Add an option to verify peers_identifier when it's ASN.1 distinguished name. It should fix #2904

1 files changed, 4 insertions, 0 deletions

diff --git a/etc/inc/vpn.inc b/etc/inc/vpn.inc
index 62d997c..3a75c96 100644
--- a/etc/inc/vpn.inc
+++ b/etc/inc/vpn.inc
@@ -308,6 +308,7 @@ function vpn_ipsec_configure($ipchg = false)
 
 		/* begin racoon.conf */
 		$racoonconf = "";
+		$peerid_verify = "";
 		if ((is_array($a_phase1) && count($a_phase1)) || (is_array($a_phase2) && count($a_phase2))) {
 
 			$racoonconf .= "# This file is automatically generated.
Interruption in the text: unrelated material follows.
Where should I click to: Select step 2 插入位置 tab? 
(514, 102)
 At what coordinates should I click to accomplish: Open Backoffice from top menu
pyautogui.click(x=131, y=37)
Do not edit\n";
@@ -607,6 +608,8 @@ function vpn_ipsec_configure($ipchg = false)
 					/* Only specify peer ID if we are not dealing with a mobile PSK-only tunnel */
 					if (!(($ph1ent['authentication_method'] == "pre_shared_key") && isset($ph1ent['mobile']))) {
 						$peerid_spec = "peers_identifier {$peerid_type} {$peerid_data};";
+						if (isset($ph1ent['verify_identifier']))
+							$peerid_verify = "verify_identifier on;";
 					}
 
 					/* add remote section to configuration */
@@ -619,6 +622,7 @@ remote {$rgip}
 	exchange_mode {$ph1ent['mode']};
 	my_identifier {$myid_type} {$myid_data};
 	{$peerid_spec}
+	{$peerid_verify}
 	ike_frag on;
 	generate_policy = {$genp};
 	initial_contact = {$init};